RECORDS SHOWN:
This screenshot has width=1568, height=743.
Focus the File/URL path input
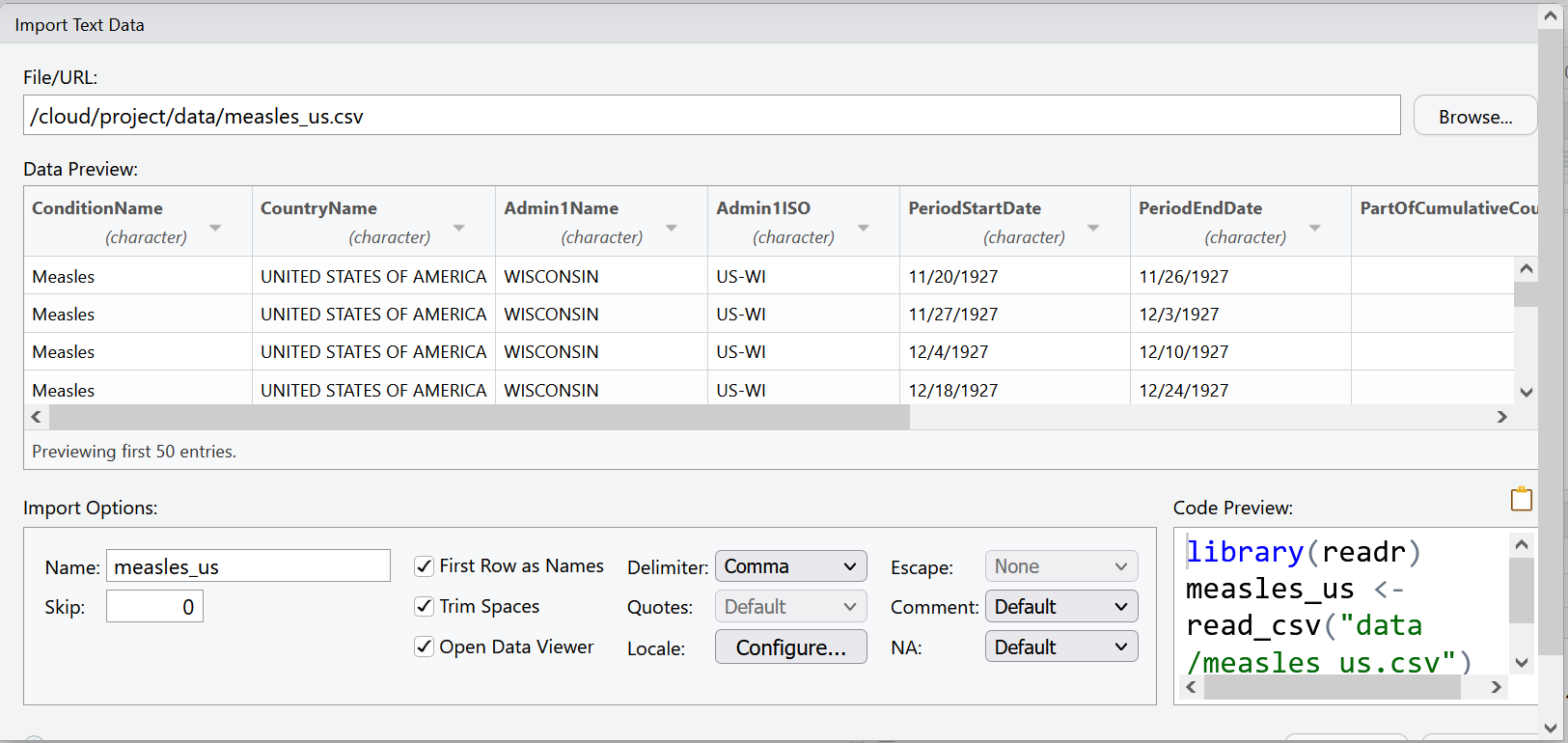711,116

==

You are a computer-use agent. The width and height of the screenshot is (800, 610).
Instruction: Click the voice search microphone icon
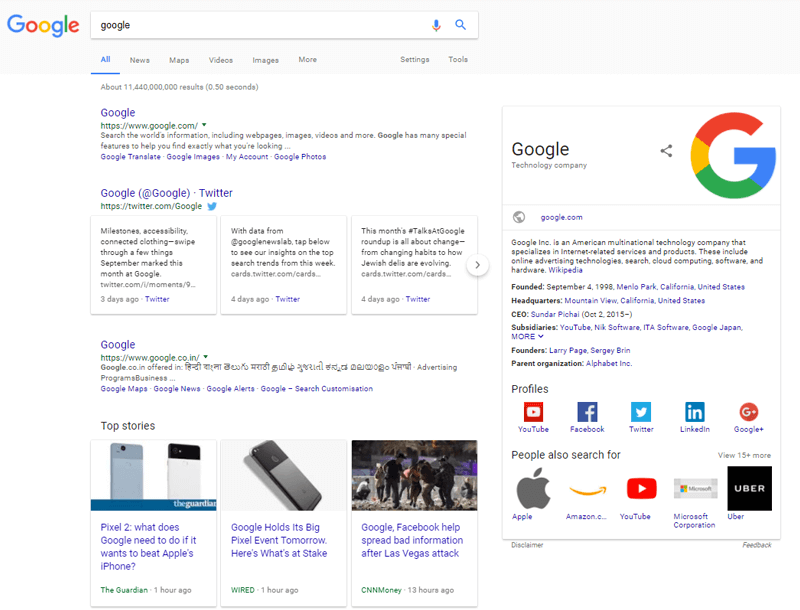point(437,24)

WHAT IS REQUIRED: Apply a filter for "screenshot" to the data above, then copy each line that matches.

OUTPUT OF THE EXERCISE:
This screenshot has width=1568, height=743.
You are a computer-use agent. The width and height of the screenshot is (800, 610).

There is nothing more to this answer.